Dossier pieces coming together

Yea! The F@d Ex guy just delivered our packet of certified documents from the Secretary of State's office! So they *were* open this week--fabulous!

Also, I got an email back from our homestudy agency saying that our country report would be ready sometime *next week*, and they'd send it out to our placing agency for review then. We don't even have to send them any extra money for that like I was thinking.

Having more pieces coming together is motivating M to work on getting the last few passport mug shots taken.

* * * * *

Recently I have been attempting to re-calculate how long our expected wait will be until a match. We have been telling everyone "at least two years" but I am wondering whether that's really true. So I have been looking for evidence that it might be either longer or shorter than 24 months.

Rumor Queen had a chart once, that I recall, but I can't find it. It might have been my imagination. In any case, it might not work for those of us just recently logging in.

I looked on my agency website again. They are currently saying 14-16 months for match wait, or 21-24 from application approval to traveling. In my mind, I am really thinking 18-24 months. But also, I am aware that the rumors of 3 years might be true...

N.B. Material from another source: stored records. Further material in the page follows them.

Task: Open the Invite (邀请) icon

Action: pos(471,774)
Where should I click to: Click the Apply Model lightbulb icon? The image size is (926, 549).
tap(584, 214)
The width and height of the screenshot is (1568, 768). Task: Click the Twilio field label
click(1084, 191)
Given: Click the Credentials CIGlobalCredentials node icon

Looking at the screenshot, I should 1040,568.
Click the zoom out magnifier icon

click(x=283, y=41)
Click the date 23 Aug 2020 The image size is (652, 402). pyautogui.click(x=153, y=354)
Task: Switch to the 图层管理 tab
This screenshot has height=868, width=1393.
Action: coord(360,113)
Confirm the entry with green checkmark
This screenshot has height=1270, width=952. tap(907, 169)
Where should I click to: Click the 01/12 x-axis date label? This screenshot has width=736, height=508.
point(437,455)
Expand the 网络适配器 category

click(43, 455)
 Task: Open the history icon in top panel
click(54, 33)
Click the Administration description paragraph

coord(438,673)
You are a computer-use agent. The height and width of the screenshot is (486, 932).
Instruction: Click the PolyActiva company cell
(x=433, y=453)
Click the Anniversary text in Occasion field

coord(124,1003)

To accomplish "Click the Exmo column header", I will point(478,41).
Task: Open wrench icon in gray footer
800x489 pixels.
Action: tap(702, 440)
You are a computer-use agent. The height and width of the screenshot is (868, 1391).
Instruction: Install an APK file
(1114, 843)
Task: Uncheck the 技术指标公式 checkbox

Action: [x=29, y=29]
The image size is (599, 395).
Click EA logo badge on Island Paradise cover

My plan is that I will wait a year from our log-in date, and then see how things are progressing. Then wait another year and see, etc. I can't spend any attention nitpicking, er obsessing over, er trying to predict, time details until it gets closer to match time.

* * * * *

Reviewing our dossier instructions (which is as precise and detailed as doing taxes) to see what we should do next, I realized that the batch of docs that we JUST got back will ALSO need to be authenticated by the US Dep@rtment of State.

Looking at the clock, I saw that I had a bit more time this evening before the local mail shop closed, so I whipped out the cover letter et al in record time and got that whole batch of documents back on the road. Woot!

Next up:

Documents being verified and authenticated by various Chinese embassies depending on document source state.
That involves making photocopies of originals, and arranging for a self-addressed, self-stamped USPS return mailer, AND buying money orders. Not to mention the usual cover letter & application form combo. But we are psyched to move all of this forward as soon as humanly possible.

Yeah, I am spending a little more to do next day delivery in many/most cases, but if we are efficient with our time, we might squeak in our dossier submission by the end of January. This is where judicious pushing will shave off time. We shall see!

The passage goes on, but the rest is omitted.